En lisant Sacha Sperling...
Un compère me parlait hier soir d’un jeune écrivain de dix-huit ans qu’il faudrait lire absolument, le phénomène du moment, une espèce de Sagan au masculin, dont il était question l’autre matin sur France-Culture. Or je me méfie de ce genre de « révélations», surtout que Beigbeder y serait déjà allé de son clairon, mais je vais voir sur la grille de France-Culture, sans rien y trouver. Puis mon compère l’identifie en librairie cet après-midi: son nom est Sacha Sperling, et le titre de son roman: Mes illusions donnent sur la cour. Du coup, je lui dis de l’acheter, et tout à l’heure je commence de lire Mes illusions donnent sur la cour, beau titre à la Carver, dont la première page me rappelle, par sa netteté mélancolique et son objectivisme sensible, les premières pages de Moins que zero de Bret Easton Ellis.
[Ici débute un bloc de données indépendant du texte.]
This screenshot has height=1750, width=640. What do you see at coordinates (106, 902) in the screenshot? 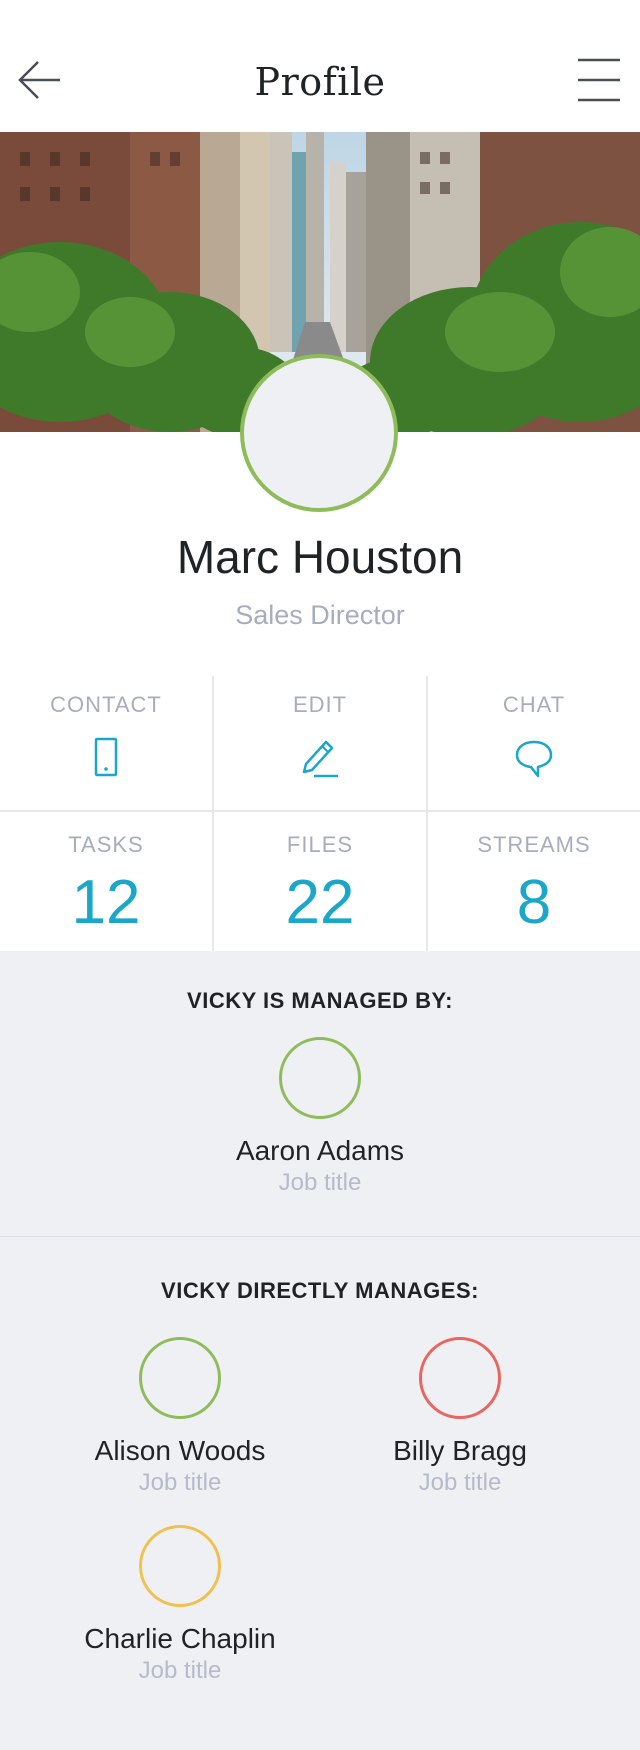
I see `stat-value: 12` at bounding box center [106, 902].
Puis cela devient autre chose : cela devient un récit personnel au ton unique, délicat et subtil, précis et poreux, très mûr de perception émotive et pour ainsi dire implacable par son regard et ses constats, comme un regard d’enfant découvrant l’énormité fragile du monde et que quelque chose va se passer, et de fait on est bientôt pris par ce qui se passe, d'un constat à un autre constat, dans ce récit de Sacha Sperling qu’on sent aller, de phrase nette en phrase nette, avec une espèce de tendre douleur d’honnêteté, vers la vie comme elle est quand on y entre - et maintenant, réellement pris, comme on dit: scotché par le premier roman de ce grave gamin, après avoir noté cette phrase de la page 31, «Un jour j’ai arrêté de considérer ma mère comme ma mère. Je ne sais pas comment ça s’est fait. Ce jour-là, j’ai véritablement commencé de l’aimer… », je retourne à ma lecture avec le sentiment que je ne serai pas déçu, mais qui saurait le dire sans lire ?
Sacha Sperling, Mes illusions donnent sur la cour. Fayard, 265p.